▶ Work item
Exact wording is needed for every line from the one holding "The width and" to the end of the records below; write those lines out and omit the pictures.

Stored items:
______________________________
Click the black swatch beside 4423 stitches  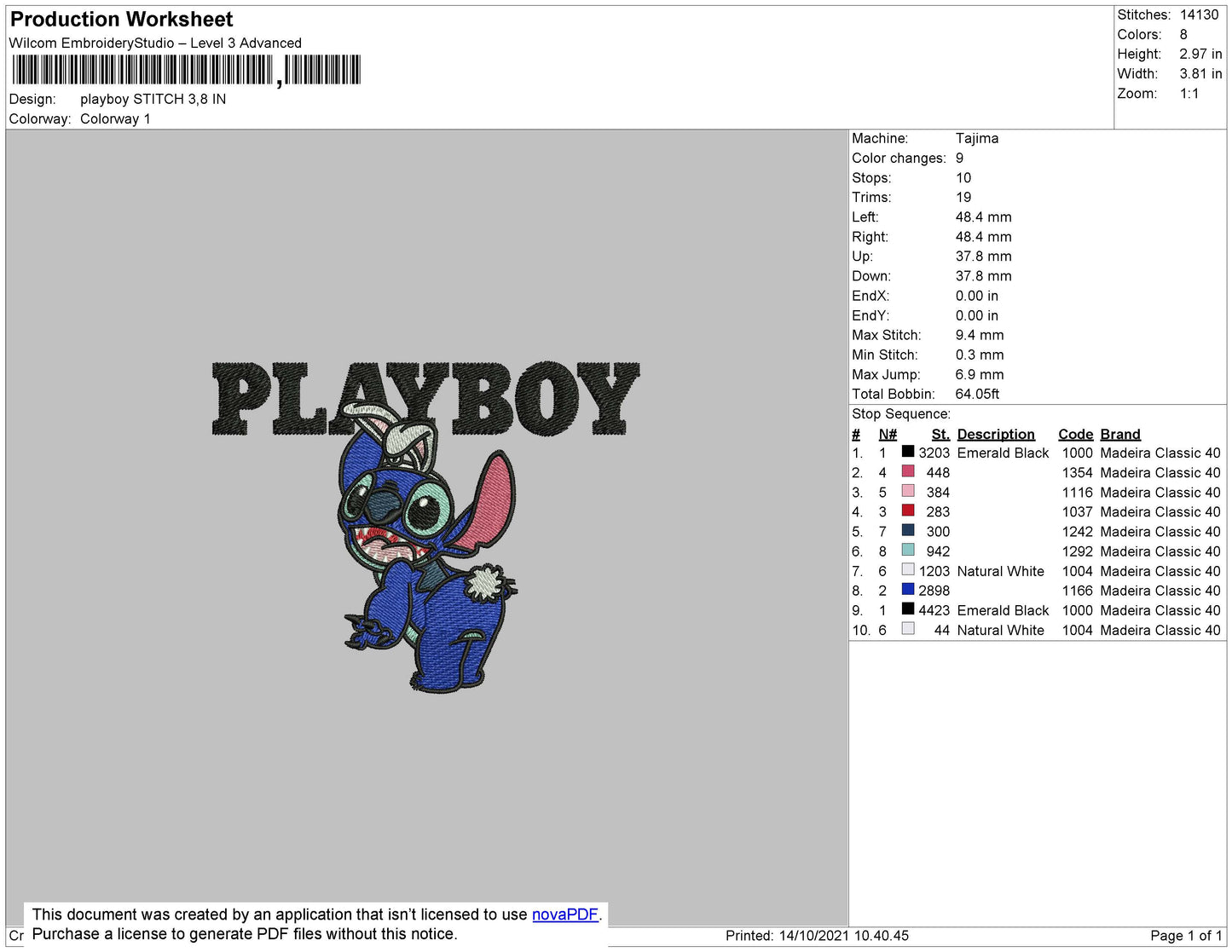[x=908, y=609]
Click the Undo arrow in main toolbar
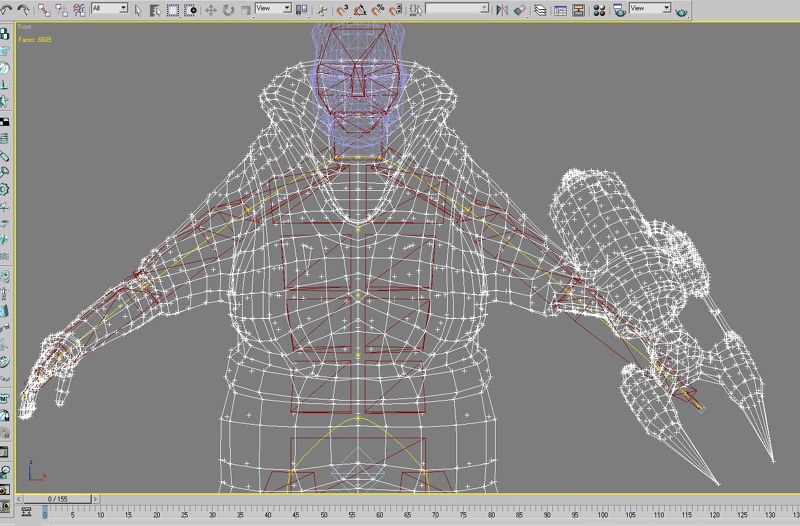The image size is (800, 526). (x=7, y=9)
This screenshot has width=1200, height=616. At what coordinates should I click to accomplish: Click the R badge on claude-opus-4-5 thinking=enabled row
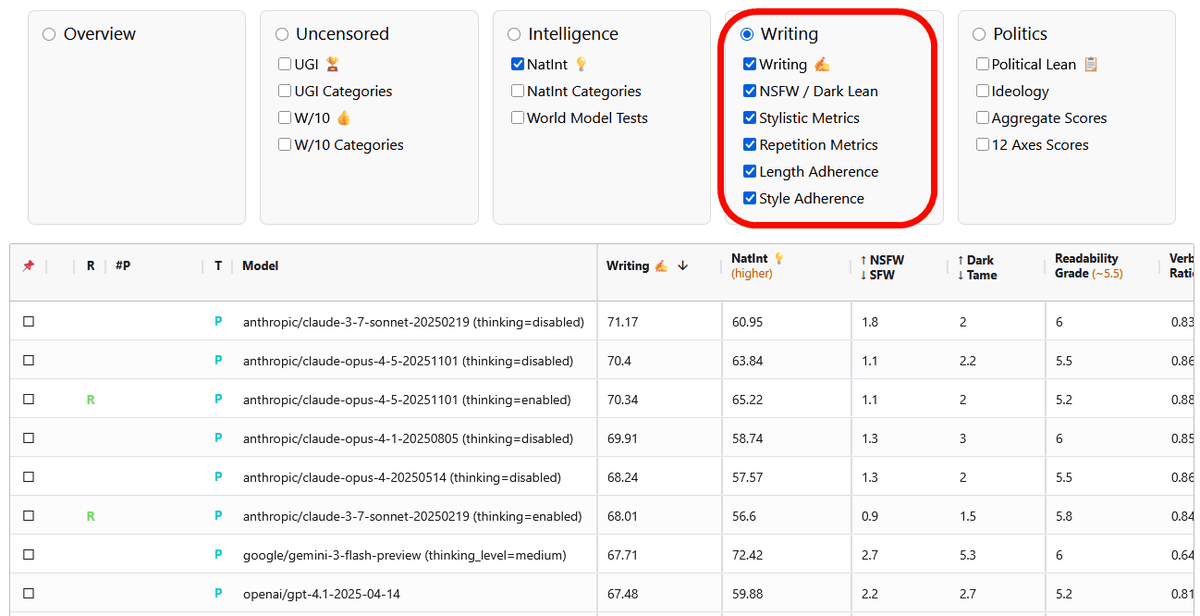pyautogui.click(x=91, y=400)
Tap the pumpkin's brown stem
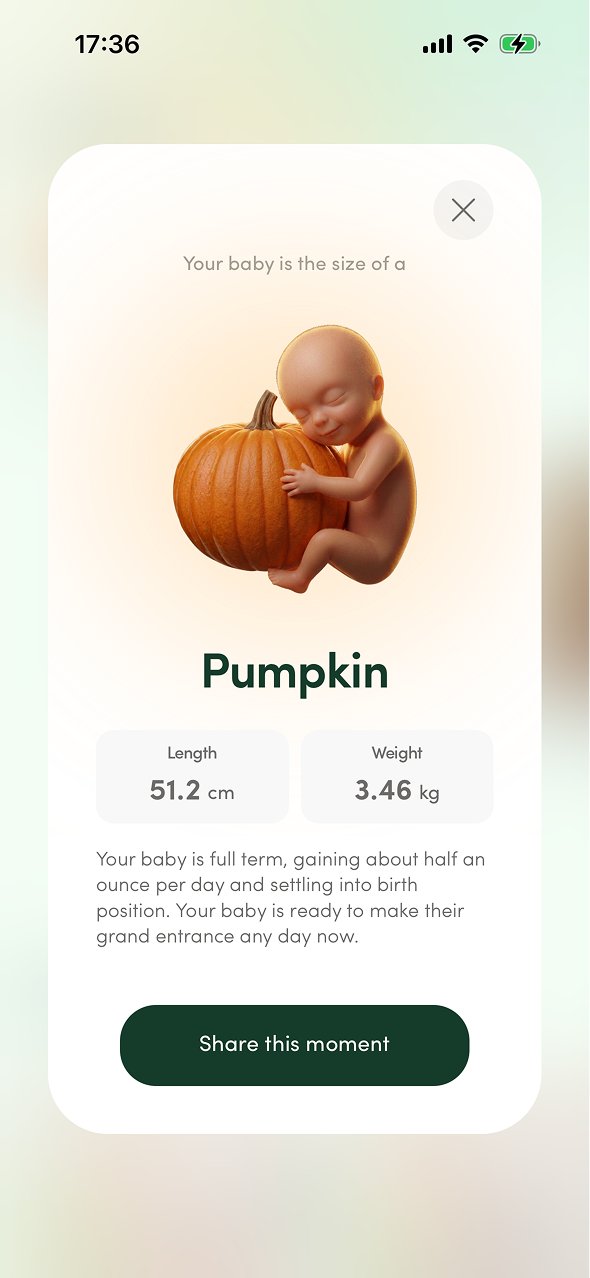This screenshot has height=1278, width=590. tap(264, 410)
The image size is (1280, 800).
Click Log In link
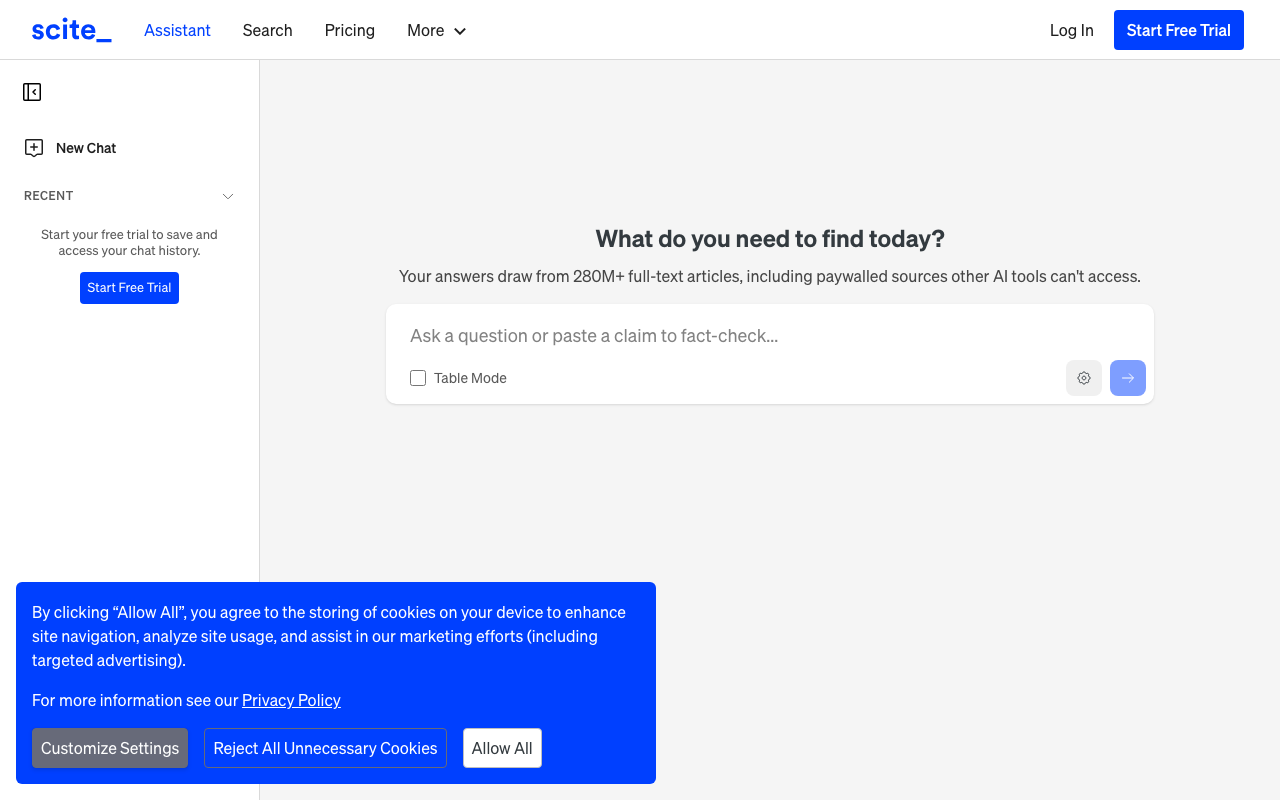(x=1071, y=30)

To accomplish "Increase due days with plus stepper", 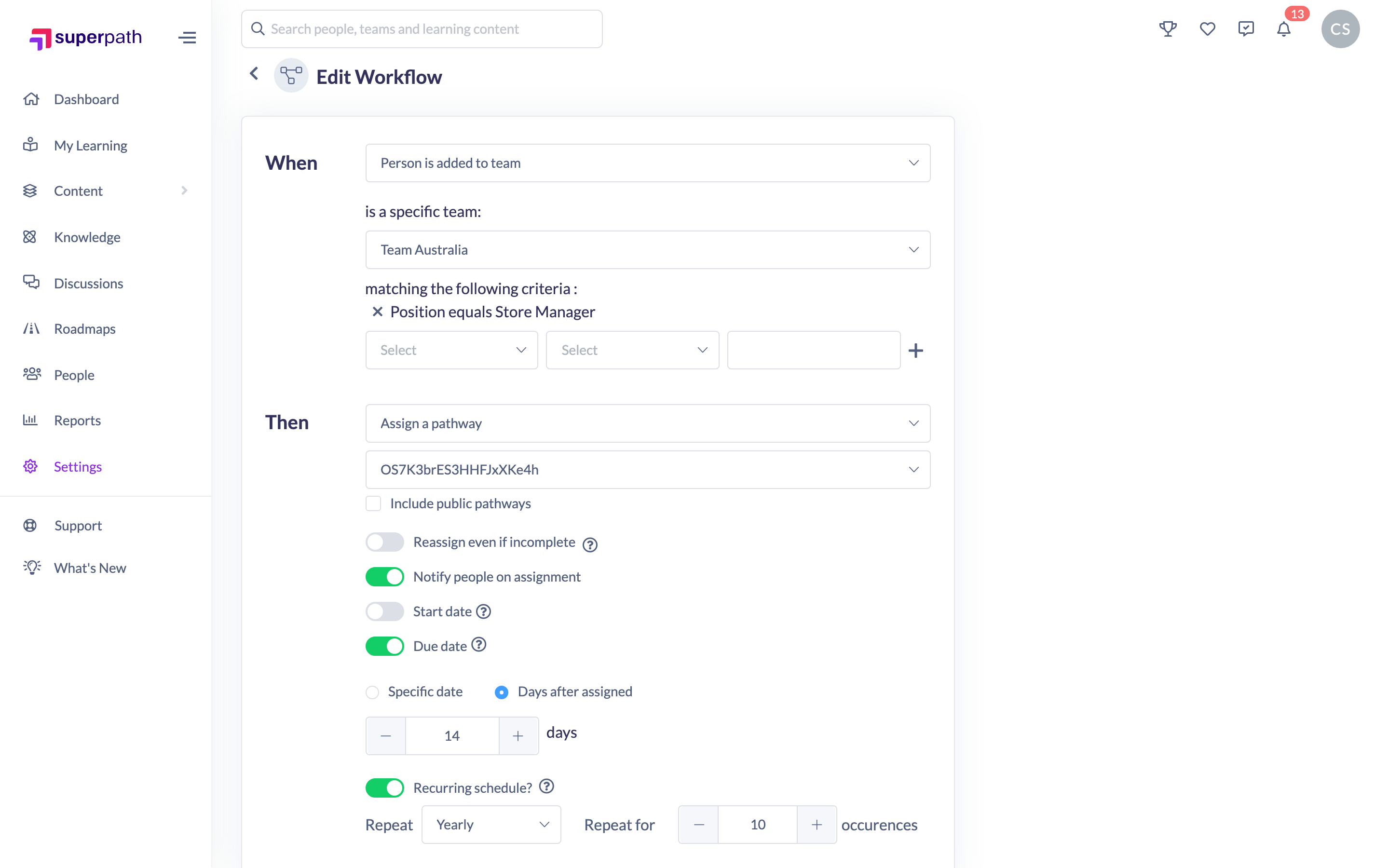I will (x=517, y=735).
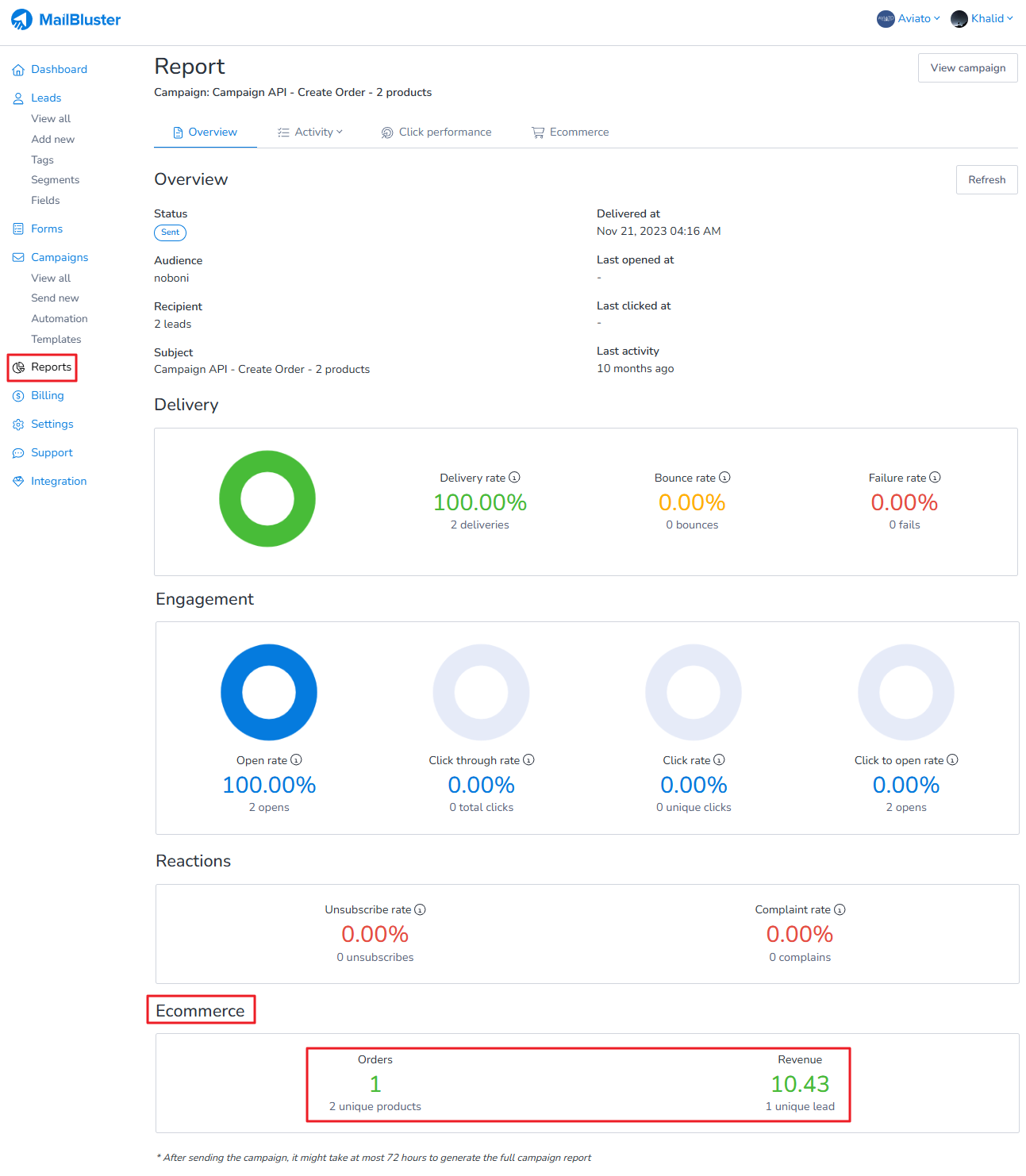This screenshot has height=1176, width=1026.
Task: Click the MailBluster logo icon
Action: pyautogui.click(x=21, y=20)
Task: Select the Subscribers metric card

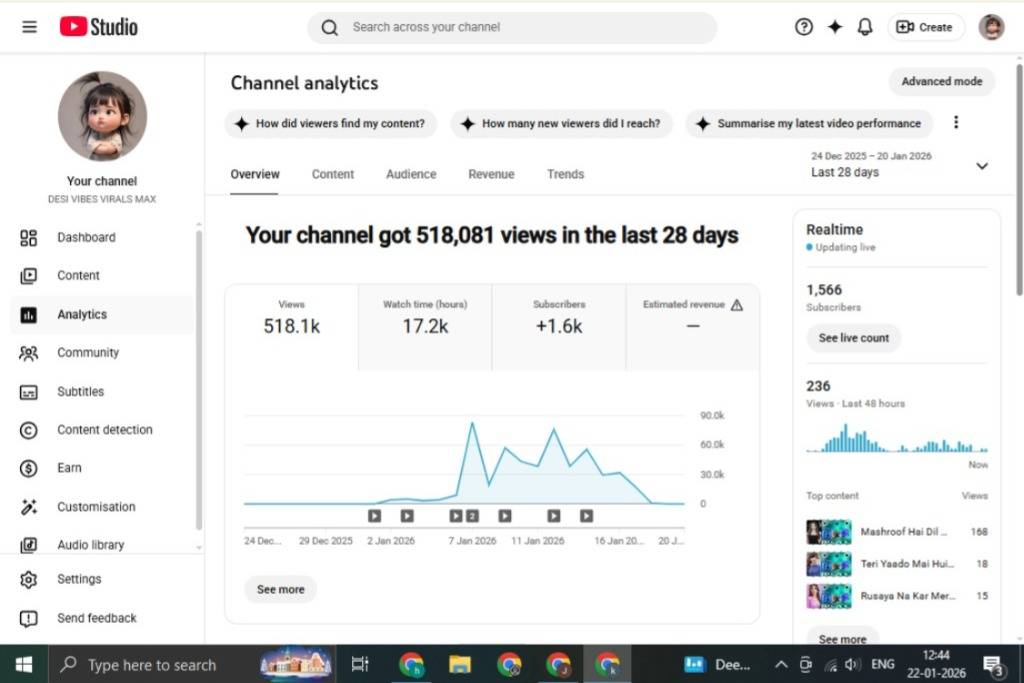Action: coord(559,317)
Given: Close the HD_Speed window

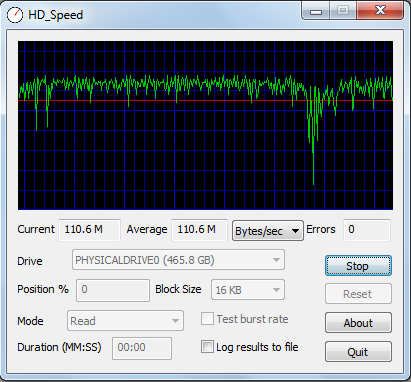Looking at the screenshot, I should pos(380,11).
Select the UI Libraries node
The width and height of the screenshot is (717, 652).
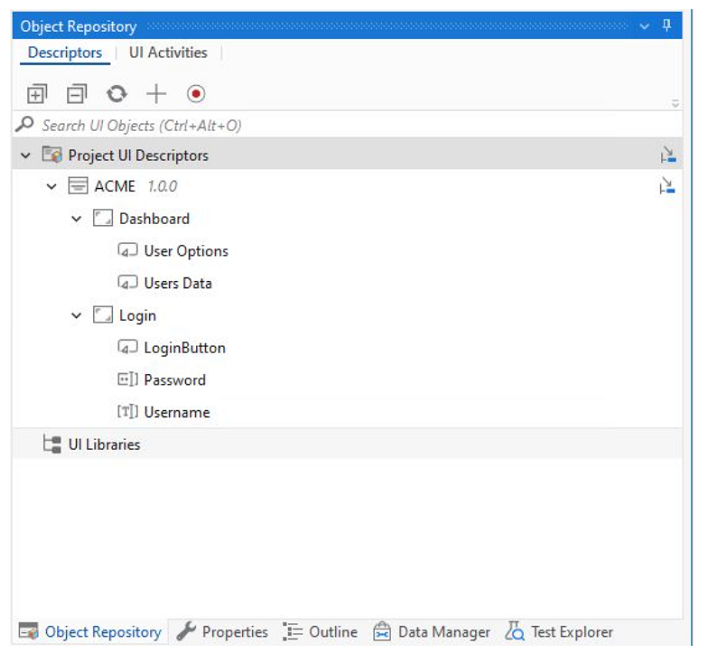coord(104,444)
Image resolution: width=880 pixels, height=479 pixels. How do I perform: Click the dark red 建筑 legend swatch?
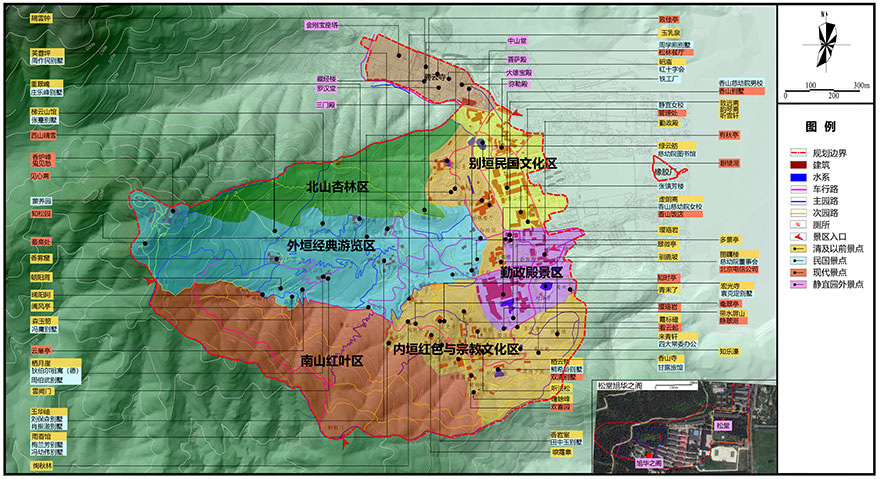(796, 166)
______________________________
▶ Your solution
The width and height of the screenshot is (717, 652).
coord(104,444)
Image resolution: width=880 pixels, height=479 pixels. How do I perform: Click the dark red 建筑 legend swatch?
(796, 166)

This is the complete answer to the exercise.